Addiction recovery programs find new ways to offer support in pandemic

Good News Notes:

At 49, Stephen Deason, of Sandy SpringsGeorgia, is now 5-and-a-half years sober.

“Recovery has kind of given me an amazing life, and I’m really happy for that,” the non-profit founder says. “Five years in is where they often tell you things start to clear up, and that’s definitely true.”

Still, Deason says, the last year has been challenging for people who are in recovery.

“What the pandemic did, is, it drove a really harsh wedge in our ability to connect with each other on an individual level,” he says. “So, we had to figure as a community, really quickly, how do we use Zoom?”

In-person support group meetings emptied out, going digital.

Some members moved outdoors, or they sat 6-feet apart, wearing masks.

“But there’s a big part of the recovery community that is about sitting down with somebody and having a cup of coffee, or sitting on the porch, when you’re early on, smoking cigarettes and talking about your day and the troubles you’re having,” Deason says. When those things are taken away, you know, it’s hard to feel close to somebody, when you’re 7, 8, 9 feet away from them.”

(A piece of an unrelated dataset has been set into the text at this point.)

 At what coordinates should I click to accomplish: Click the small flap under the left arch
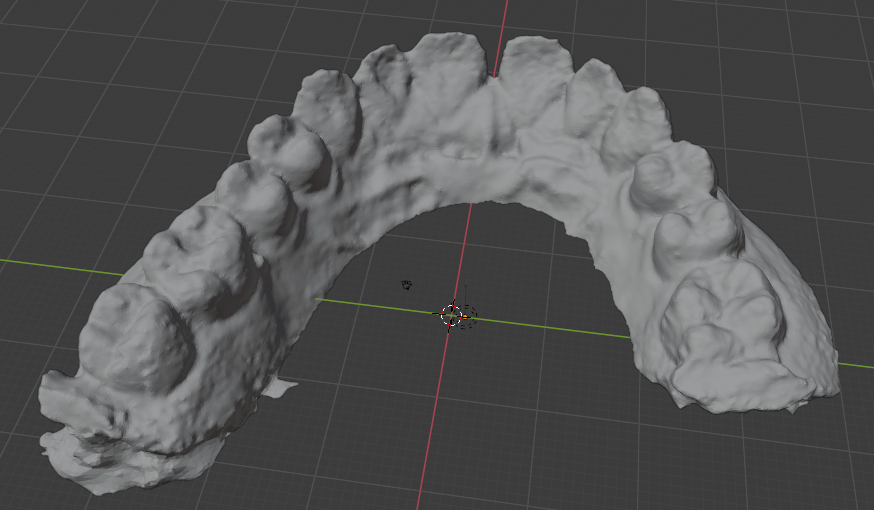[280, 386]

The pandemic has also been challenging for the company Brad Baker co-founded, Creekside Recovery Residences, which operates 3 sober living houses in Atlanta, where people coming out of inpatient treatment centers stay 3 or 4 months before going home.

Baker says they realized their clients might be uncomfortable about sharing a home with strangers in the middle of a pandemic.

“We had to adapt to the times,” Baker says. “So, we created an adaptive sober program, where you would go through everything that you go through if you were living in our sober house, but you can live in your own home……”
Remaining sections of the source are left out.